Deduplication in Primary Storage

The next big wave is of course flash/hybrid primary storage. Here, deduplication is becoming a table stake feature. The first group to implement this capability was all-flash array providers like Pure Storage, XtremIO, Tegile and SolidFire. Thanks partly to an aggressive push of deduplication, these vendors were successful enough to get the attention of established storage vendors, to the point that EMC bought XtremIO and HP has added deduplication to their systems.

Today we have not seen a wholesale dedupe adoption of primary storage system providers. Dell, IBM, EMC, HDS and Oracle still dominate the market, but they all need to respond to the deduplication demand. There is still an opportunity/requirement for these vendors to add deduplication because users are sometimes hesitant to abandon ship and switch to a startup. As we all know, IT professionals hate change just as much as anyone else. A change means learning new storage system software and designing data protection processes. But that window of opportunity is closing and legacy vendors need to bring features like deduplication and compression to market quickly or lose their incumbent position in primary storage.

Will Legacy Vendors Develop Their Own Dedupe?

There is little doubt that legacy vendors will need to offer deduplication and compression, especially as flash and hybrid storage becomes more entrenched. The question is “will these legacy vendors develop it themselves?” After all, most of them have some form of deduplication technology in house, but those are mostly focused on backup and not primary storage. Primary storage deduplication’s use case is very different. It should be safe, inline, fast, scalable and resource efficient.

Another challenge facing legacy vendors is that 2015 is going to be a big year for flash deployment in the data center. It might not be “the” year, but it will be a big year. While there are a lot of smart people at these organizations, it simply becomes an issue of time vs. priorities. All these companies have more to develop than just deduplication.

Retro-active deduplication

Legacy vendors need to quickly add inline deduplication and compression to their existing storage offerings to hold off the hard charging startup storage vendors encroaching into their incumbent positions. Storage Switzerland has dubbed this technology Retro-Active deduplication. As we discussed in our article “Retroactive Deduplication and Compression”, the technology allows legacy vendors to be instantly competitive with the startup market. Retroactive deduplication starts as an appliance that sits inline and the customer assigns specific volumes to that appliance for optimization. Permabit is a good example of a company providing this solution and their SANblox offering is now sold by EMC, HDS and NetApp with more to come.

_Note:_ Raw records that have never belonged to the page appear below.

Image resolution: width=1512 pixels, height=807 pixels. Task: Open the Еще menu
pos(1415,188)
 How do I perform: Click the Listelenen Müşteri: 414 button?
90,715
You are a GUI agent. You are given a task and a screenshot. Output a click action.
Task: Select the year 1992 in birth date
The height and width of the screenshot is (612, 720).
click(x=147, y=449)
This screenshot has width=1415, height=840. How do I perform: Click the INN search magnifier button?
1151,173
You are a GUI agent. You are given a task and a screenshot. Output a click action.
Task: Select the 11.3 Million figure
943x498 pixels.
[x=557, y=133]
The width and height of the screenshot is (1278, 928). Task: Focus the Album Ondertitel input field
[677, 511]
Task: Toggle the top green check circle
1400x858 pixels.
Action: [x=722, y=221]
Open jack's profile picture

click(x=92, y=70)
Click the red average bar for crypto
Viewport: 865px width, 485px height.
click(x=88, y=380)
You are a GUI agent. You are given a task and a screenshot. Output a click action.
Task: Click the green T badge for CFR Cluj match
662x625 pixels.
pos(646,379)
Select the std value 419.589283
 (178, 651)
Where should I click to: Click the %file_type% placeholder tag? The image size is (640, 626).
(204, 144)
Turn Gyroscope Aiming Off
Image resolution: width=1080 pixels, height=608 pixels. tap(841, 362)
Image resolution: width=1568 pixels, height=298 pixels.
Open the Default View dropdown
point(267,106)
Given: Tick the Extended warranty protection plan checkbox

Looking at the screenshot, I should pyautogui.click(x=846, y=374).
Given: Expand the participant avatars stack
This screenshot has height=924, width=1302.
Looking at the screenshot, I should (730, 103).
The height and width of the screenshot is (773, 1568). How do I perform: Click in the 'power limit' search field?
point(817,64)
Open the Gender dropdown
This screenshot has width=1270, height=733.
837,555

Ret3747 Permabit Homepageroactive deduplication will more than likely evolve into embedded deduplication using the same code in the appliance offering so that existing deduplicated volumes are compatible with new controllers. This evolution can happen at a pace that is compatible with the vendor’s product development and roll-out strategy. It is critical that vendors in the retroactive deduplication space provide an API set that allows this evolution to occur so that data access can be seamless and Permabit has provided that in it’s SDK version.

A Deduplication Standard

This leaves the market wide open for a deduplication standard. One that can be added to existing arrays and potentially interoperates between arrays. Imagine when performing a VM migration between two storage systems to only have to move 10% of the VM’s data since the other 90% already exists on the second array?

The All-Flash Response

How will flash/hybrid storage system vendors respond? It depends. In some ways they should welcome a de facto deduplication standard, they would benefit from the same migration scenario described above. In addition, deduplication is just one arrow in the flash/hybrid vendor’s quiver, they may be more than happy to not have to worry about maintaining this complex code so they can focus on other more glamorous features.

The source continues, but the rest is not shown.